Jean-Luc Seigle nous livre aussi une belle chronique sur le monde rural, en plein désarroi pour cause de la politique de « remembrement » lancée par le ministre de l'agriculture du général De Gaulle, et oui, le malaise du monde agricole ne date pas d'hier ; lui-même est obligé de travailler à l'usine, car il ne peut vivre des seuls revenus de sa terre : est-on paysan par vrai choix et y a-t-il un avenir?

J'ai aimé aussi la manière dont il parle De Balzac qui entre dans la vie de Gilles, comme roman initiatique, car « Eugénie Grandet » a aussi été choc pour moi, vers douze ans, en me faisant entrer dans le monde de la « grande littérature » ; la découverte de cet univers par Gilles me rappelle tant de souvenirs et d'émotions…

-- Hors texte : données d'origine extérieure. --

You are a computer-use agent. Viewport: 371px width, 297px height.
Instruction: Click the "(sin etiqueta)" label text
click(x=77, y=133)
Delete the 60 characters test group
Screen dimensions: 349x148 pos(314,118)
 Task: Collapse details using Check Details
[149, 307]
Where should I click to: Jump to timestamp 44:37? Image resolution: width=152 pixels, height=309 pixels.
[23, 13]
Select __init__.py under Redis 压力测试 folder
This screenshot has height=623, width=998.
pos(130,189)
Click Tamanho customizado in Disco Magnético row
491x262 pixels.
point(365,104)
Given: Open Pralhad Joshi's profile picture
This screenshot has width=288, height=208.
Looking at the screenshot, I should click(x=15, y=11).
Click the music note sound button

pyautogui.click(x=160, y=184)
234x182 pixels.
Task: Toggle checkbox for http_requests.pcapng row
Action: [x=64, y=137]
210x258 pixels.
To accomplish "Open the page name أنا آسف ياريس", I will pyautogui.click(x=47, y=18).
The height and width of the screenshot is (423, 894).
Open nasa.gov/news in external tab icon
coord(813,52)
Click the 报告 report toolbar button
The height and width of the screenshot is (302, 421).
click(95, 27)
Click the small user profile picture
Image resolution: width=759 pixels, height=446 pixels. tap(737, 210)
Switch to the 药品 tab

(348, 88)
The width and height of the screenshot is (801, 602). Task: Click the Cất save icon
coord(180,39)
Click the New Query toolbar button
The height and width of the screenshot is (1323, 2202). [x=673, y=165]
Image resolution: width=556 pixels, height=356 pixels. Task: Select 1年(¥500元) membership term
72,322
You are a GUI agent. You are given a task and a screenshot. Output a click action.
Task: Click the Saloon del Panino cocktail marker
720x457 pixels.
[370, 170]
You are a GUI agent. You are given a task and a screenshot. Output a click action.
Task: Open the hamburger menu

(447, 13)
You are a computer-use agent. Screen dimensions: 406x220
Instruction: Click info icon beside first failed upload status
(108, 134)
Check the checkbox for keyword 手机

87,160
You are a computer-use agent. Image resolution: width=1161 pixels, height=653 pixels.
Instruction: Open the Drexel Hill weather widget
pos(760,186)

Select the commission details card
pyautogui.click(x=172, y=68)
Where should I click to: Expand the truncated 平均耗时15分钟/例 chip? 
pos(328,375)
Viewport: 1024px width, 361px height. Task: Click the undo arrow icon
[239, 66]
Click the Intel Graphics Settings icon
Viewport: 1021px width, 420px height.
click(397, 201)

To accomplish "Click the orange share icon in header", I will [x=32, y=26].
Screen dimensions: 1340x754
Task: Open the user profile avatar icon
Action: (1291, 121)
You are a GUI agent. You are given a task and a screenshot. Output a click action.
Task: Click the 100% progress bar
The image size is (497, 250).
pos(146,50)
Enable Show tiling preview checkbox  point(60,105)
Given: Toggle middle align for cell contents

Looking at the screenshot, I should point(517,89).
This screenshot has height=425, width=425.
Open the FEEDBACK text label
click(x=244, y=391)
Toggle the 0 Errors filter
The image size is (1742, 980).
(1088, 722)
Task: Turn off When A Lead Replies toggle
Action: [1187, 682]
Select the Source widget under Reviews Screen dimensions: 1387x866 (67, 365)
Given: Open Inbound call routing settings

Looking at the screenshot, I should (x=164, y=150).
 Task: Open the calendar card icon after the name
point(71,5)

Je pourrais parler de ce roman pendant des heures tant les thèmes abordés m'ont touchée, de même que l'écriture simple mais précise, décrivant les émotions avec juste ce qu'il faut de retenue, pour que les héros nous plaisent (enfin pas tout, j'ai adoré détester Suzanne !) et nous semblent authentiques.

J'ai attendu longtemps avant de lire ce roman, car je me méfie de l'engouement médiatique, et préfère prendre mon temps, attendre le bon moment et c'est un véritable uppercut, une belle rencontre…
Lien : https://leslivresdeve.wordpr..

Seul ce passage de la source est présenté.